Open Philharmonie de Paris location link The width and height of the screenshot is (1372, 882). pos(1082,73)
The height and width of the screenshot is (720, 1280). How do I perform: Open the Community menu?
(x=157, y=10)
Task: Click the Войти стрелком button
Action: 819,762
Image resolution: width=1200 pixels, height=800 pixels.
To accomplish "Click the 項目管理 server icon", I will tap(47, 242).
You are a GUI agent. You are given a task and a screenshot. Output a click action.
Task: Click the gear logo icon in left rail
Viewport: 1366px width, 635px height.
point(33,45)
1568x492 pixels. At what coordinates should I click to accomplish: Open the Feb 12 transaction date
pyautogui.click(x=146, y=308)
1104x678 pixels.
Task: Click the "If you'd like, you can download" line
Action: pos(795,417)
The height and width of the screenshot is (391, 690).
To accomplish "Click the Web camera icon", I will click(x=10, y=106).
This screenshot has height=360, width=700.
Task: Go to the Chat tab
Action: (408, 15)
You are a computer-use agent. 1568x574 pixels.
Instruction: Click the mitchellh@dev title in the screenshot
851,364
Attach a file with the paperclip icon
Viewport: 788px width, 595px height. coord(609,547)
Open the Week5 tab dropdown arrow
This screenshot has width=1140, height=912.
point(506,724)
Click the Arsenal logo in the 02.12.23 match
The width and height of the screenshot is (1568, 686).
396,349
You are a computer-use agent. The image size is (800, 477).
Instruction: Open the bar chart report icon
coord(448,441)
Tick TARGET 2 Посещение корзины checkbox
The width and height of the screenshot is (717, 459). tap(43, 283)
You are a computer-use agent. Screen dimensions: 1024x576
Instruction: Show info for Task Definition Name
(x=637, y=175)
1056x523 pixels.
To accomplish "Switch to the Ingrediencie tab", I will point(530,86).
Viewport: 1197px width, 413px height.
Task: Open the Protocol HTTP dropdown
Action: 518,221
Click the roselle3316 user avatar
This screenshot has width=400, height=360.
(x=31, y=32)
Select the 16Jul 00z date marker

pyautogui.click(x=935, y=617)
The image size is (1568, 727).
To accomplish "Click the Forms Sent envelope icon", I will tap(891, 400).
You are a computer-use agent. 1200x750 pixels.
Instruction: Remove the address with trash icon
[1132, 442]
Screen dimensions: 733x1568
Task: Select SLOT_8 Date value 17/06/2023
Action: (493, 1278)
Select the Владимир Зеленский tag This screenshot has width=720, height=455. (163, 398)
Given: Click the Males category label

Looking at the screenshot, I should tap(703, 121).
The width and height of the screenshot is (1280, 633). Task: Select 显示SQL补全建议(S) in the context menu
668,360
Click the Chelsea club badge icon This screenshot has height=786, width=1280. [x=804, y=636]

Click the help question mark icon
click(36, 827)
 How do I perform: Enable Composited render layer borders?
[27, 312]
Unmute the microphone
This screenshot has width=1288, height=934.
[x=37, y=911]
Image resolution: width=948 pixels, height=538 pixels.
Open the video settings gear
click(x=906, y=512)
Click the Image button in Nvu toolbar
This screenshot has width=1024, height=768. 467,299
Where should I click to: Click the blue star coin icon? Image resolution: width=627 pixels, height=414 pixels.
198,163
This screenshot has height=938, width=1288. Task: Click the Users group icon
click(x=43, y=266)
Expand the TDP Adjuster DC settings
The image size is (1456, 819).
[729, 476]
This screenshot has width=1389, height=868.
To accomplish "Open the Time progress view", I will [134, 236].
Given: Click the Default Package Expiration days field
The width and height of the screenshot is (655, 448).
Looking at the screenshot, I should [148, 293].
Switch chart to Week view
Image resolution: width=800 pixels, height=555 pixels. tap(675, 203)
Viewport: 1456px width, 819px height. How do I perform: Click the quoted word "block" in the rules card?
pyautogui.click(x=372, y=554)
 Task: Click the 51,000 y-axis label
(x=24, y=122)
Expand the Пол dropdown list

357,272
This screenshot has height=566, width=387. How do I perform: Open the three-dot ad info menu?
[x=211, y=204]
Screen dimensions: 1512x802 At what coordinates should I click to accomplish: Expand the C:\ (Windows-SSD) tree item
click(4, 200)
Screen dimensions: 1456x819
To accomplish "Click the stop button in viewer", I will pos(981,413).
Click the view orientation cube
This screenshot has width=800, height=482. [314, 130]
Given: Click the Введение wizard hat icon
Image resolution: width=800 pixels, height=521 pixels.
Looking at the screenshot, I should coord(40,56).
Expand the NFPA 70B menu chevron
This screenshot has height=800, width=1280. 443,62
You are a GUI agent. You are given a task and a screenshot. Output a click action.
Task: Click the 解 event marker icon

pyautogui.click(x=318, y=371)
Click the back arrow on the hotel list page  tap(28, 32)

What you should do » Give the data again, exactly as written.

Answer box »
Open Philharmonie de Paris location link The width and height of the screenshot is (1372, 882). pos(1082,73)
The height and width of the screenshot is (720, 1280). How do I perform: Open the Community menu?
(x=157, y=10)
Task: Click the Войти стрелком button
Action: 819,762
Image resolution: width=1200 pixels, height=800 pixels.
To accomplish "Click the 項目管理 server icon", I will tap(47, 242).
You are a GUI agent. You are given a task and a screenshot. Output a click action.
Task: Click the gear logo icon in left rail
Viewport: 1366px width, 635px height.
point(33,45)
1568x492 pixels. At what coordinates should I click to accomplish: Open the Feb 12 transaction date
pyautogui.click(x=146, y=308)
1104x678 pixels.
Task: Click the "If you'd like, you can download" line
Action: pos(795,417)
The height and width of the screenshot is (391, 690).
To accomplish "Click the Web camera icon", I will click(x=10, y=106).
This screenshot has height=360, width=700.
Task: Go to the Chat tab
Action: (408, 15)
You are a computer-use agent. 1568x574 pixels.
Instruction: Click the mitchellh@dev title in the screenshot
851,364
Attach a file with the paperclip icon
Viewport: 788px width, 595px height. coord(609,547)
Open the Week5 tab dropdown arrow
This screenshot has width=1140, height=912.
point(506,724)
Click the Arsenal logo in the 02.12.23 match
The width and height of the screenshot is (1568, 686).
396,349
You are a computer-use agent. The image size is (800, 477).
Instruction: Open the bar chart report icon
coord(448,441)
Tick TARGET 2 Посещение корзины checkbox
The width and height of the screenshot is (717, 459). tap(43, 283)
You are a computer-use agent. Screen dimensions: 1024x576
Instruction: Show info for Task Definition Name
(x=637, y=175)
1056x523 pixels.
To accomplish "Switch to the Ingrediencie tab", I will point(530,86).
Viewport: 1197px width, 413px height.
Task: Open the Protocol HTTP dropdown
Action: 518,221
Click the roselle3316 user avatar
This screenshot has width=400, height=360.
(x=31, y=32)
Select the 16Jul 00z date marker

pyautogui.click(x=935, y=617)
The image size is (1568, 727).
To accomplish "Click the Forms Sent envelope icon", I will tap(891, 400).
You are a computer-use agent. 1200x750 pixels.
Instruction: Remove the address with trash icon
[1132, 442]
Screen dimensions: 733x1568
Task: Select SLOT_8 Date value 17/06/2023
Action: (493, 1278)
Select the Владимир Зеленский tag This screenshot has width=720, height=455. (163, 398)
Given: Click the Males category label

Looking at the screenshot, I should tap(703, 121).
The width and height of the screenshot is (1280, 633). Task: Select 显示SQL补全建议(S) in the context menu
668,360
Click the Chelsea club badge icon This screenshot has height=786, width=1280. [x=804, y=636]

Click the help question mark icon
click(36, 827)
 How do I perform: Enable Composited render layer borders?
[27, 312]
Unmute the microphone
This screenshot has width=1288, height=934.
[x=37, y=911]
Image resolution: width=948 pixels, height=538 pixels.
Open the video settings gear
click(x=906, y=512)
Click the Image button in Nvu toolbar
This screenshot has width=1024, height=768. 467,299
Where should I click to: Click the blue star coin icon? Image resolution: width=627 pixels, height=414 pixels.
198,163
This screenshot has height=938, width=1288. Task: Click the Users group icon
click(x=43, y=266)
Expand the TDP Adjuster DC settings
The image size is (1456, 819).
[729, 476]
This screenshot has width=1389, height=868.
To accomplish "Open the Time progress view", I will [134, 236].
Given: Click the Default Package Expiration days field
The width and height of the screenshot is (655, 448).
Looking at the screenshot, I should [148, 293].
Switch chart to Week view
Image resolution: width=800 pixels, height=555 pixels. tap(675, 203)
Viewport: 1456px width, 819px height. How do I perform: Click the quoted word "block" in the rules card?
pyautogui.click(x=372, y=554)
 Task: Click the 51,000 y-axis label
(x=24, y=122)
Expand the Пол dropdown list

357,272
This screenshot has height=566, width=387. How do I perform: Open the three-dot ad info menu?
[x=211, y=204]
Screen dimensions: 1512x802 At what coordinates should I click to accomplish: Expand the C:\ (Windows-SSD) tree item
click(4, 200)
Screen dimensions: 1456x819
To accomplish "Click the stop button in viewer", I will pos(981,413).
Click the view orientation cube
This screenshot has width=800, height=482. [314, 130]
Given: Click the Введение wizard hat icon
Image resolution: width=800 pixels, height=521 pixels.
Looking at the screenshot, I should coord(40,56).
Expand the NFPA 70B menu chevron
This screenshot has height=800, width=1280. 443,62
You are a GUI agent. You are given a task and a screenshot. Output a click action.
Task: Click the 解 event marker icon

pyautogui.click(x=318, y=371)
Click the back arrow on the hotel list page  tap(28, 32)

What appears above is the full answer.